The delegation from the Ishikawa Prefectural Nursing University in Japan made the trip to Jefferson County on March 24 of last year. The purpose of the visit was to see how the South County Medical Clinic worked to ensure local country dwellers could receive quality health care. With that visit, Mount recognized she was at the height of her career.
“If I didn’t step aside soon, the next generation wouldn’t be able to enjoy the same levels of success I did,” Mount said. “If I waited until I was 70 years old to retire, how would they be able to witness and share in some of the experiences that I’ve had?”
Mount turns 67 on May 6, and while she’s looking forward to no longer being on call for patients, as she has been for the past two decades, she nonetheless said, “There wasn’t one day at work that wasn’t joyful. I missed very few days of work. I was so fortunate to work with such excellent people.”

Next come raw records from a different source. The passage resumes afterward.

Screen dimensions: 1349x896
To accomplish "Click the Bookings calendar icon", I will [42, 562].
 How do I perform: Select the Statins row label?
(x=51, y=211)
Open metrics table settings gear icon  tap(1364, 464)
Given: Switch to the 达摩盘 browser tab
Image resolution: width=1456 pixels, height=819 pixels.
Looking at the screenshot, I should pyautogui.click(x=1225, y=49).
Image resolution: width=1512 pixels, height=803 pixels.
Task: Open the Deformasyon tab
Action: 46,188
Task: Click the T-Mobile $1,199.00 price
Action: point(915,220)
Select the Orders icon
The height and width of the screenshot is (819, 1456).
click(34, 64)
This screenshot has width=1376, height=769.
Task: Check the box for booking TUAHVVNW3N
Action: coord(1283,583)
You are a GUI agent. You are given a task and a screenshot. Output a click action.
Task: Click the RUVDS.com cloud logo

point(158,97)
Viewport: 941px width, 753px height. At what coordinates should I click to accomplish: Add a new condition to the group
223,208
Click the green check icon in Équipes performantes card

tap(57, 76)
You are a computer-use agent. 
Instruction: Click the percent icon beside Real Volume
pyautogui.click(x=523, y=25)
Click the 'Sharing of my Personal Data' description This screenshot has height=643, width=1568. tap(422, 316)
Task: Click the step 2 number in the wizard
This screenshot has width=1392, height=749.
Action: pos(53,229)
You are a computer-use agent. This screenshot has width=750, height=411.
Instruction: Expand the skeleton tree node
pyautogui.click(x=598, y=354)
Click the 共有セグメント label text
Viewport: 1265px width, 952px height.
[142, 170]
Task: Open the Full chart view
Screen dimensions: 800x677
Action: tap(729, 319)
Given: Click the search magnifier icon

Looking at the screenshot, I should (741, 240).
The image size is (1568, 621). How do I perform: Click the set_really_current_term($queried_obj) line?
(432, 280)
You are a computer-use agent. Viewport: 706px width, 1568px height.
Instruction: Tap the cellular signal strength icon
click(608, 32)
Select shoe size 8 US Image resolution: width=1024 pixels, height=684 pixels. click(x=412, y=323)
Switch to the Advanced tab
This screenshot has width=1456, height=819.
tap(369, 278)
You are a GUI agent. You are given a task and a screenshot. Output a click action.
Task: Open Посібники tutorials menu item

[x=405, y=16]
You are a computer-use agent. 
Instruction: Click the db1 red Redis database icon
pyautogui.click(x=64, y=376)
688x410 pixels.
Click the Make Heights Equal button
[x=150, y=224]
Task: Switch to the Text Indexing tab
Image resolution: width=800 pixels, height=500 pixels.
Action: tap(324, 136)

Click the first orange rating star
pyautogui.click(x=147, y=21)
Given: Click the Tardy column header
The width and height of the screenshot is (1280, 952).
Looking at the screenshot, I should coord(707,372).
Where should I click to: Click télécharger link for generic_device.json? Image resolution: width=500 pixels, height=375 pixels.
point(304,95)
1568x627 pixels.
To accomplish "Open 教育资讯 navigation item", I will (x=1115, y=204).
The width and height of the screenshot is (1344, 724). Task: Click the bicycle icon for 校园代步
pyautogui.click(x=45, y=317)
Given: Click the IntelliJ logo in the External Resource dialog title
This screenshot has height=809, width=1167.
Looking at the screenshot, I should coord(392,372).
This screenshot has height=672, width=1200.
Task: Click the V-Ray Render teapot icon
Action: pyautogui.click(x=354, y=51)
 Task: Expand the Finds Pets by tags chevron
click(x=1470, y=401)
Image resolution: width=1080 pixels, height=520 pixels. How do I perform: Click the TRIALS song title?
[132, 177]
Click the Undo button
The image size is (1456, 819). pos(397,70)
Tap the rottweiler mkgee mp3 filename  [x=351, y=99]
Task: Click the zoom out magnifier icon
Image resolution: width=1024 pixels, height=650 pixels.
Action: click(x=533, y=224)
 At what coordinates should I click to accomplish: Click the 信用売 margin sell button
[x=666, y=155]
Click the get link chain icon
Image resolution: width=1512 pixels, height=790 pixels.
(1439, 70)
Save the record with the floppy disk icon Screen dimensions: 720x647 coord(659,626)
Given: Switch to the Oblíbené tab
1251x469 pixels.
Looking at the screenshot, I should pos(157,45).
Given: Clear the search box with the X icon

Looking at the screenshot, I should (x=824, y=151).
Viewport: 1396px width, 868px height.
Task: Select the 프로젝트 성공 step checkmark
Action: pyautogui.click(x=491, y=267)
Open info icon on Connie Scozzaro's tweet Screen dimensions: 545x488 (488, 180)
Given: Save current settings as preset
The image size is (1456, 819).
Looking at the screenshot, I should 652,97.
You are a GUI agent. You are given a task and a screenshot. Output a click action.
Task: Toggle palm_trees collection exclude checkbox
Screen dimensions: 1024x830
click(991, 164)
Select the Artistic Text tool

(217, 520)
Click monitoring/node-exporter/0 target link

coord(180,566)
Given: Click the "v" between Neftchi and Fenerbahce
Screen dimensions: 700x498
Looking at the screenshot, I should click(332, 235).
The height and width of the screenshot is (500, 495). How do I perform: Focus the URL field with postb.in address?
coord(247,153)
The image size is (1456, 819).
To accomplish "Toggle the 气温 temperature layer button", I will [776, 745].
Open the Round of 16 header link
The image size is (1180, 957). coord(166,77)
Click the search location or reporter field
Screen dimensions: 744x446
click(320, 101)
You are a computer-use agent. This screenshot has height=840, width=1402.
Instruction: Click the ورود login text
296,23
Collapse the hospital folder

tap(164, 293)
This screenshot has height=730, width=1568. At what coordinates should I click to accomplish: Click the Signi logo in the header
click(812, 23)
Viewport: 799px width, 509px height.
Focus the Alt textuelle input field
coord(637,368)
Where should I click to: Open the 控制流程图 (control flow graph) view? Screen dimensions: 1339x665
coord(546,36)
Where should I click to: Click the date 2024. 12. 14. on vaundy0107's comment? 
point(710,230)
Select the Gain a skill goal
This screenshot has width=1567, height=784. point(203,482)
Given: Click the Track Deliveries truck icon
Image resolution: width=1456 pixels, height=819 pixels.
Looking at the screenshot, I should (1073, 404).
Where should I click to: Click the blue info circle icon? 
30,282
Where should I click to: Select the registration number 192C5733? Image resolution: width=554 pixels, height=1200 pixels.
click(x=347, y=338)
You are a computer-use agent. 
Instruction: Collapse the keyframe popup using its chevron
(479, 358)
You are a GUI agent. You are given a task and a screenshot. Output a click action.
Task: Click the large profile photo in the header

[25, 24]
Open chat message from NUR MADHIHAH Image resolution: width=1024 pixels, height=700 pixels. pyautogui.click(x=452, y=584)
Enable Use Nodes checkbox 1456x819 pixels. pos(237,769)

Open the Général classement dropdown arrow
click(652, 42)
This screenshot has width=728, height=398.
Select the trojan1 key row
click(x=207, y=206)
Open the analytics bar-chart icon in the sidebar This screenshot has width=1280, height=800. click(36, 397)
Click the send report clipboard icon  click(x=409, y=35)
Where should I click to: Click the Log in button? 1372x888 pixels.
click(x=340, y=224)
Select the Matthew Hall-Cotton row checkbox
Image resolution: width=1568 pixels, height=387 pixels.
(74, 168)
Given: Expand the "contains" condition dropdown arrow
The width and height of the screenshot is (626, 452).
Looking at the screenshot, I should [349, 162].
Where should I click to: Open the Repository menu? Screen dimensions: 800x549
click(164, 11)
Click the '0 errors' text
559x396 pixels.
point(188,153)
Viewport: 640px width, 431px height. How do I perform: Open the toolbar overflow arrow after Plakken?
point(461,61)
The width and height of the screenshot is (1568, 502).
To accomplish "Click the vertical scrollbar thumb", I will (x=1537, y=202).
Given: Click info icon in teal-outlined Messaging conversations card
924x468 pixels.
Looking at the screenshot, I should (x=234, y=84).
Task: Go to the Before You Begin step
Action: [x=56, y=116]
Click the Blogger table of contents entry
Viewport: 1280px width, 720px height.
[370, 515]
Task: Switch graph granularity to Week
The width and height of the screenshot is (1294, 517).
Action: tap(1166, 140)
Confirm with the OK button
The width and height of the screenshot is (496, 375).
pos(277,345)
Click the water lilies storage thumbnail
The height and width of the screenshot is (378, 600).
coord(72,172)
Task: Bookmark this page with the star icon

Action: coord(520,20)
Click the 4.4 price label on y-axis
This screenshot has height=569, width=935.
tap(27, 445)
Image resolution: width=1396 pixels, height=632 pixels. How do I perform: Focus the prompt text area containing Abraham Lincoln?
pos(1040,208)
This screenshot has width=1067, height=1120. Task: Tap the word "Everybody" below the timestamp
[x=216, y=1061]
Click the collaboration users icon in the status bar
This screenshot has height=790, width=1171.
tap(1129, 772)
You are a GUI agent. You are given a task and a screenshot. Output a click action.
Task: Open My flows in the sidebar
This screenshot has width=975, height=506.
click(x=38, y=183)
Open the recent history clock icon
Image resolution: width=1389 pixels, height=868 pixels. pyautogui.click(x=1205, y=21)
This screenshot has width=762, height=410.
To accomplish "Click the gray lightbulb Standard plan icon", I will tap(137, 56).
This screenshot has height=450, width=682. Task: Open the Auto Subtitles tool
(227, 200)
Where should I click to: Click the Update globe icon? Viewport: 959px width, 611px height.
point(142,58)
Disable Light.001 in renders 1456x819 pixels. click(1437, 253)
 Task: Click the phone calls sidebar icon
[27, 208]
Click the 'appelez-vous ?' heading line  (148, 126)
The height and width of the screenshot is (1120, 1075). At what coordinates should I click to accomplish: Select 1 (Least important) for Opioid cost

Mount singled out Jefferson Healthcare CEO Mike Glenn and CFO Hilary Whittington for praise.
“Mike wants to prepare the health care sector of this area for the increased population growth we’re due to receive in the next 30 years,” Mount said. “And Hilary should help the hospital continue to grow and develop.”
Mount cited the variety of health care professionals the hospital has attracted in recent years, from primary care physicians to surgeons and orthopedists, and expressed confidence that she could “do more from the outside,” in part by helping fill in for different providers when needed.
Mount complimented the hospital on the care and concern it has demonstrated in helping her make the transition from work. As she approaches her final day of work May 3, she is putting her patients in touch with other potential providers. Although she does not have a dedicated replacement yet, she reported candidates are being interviewed.
“The day after my last day, Mike is set to make a speech on the future of the health care industry,” Mount said. “This is like my third act.”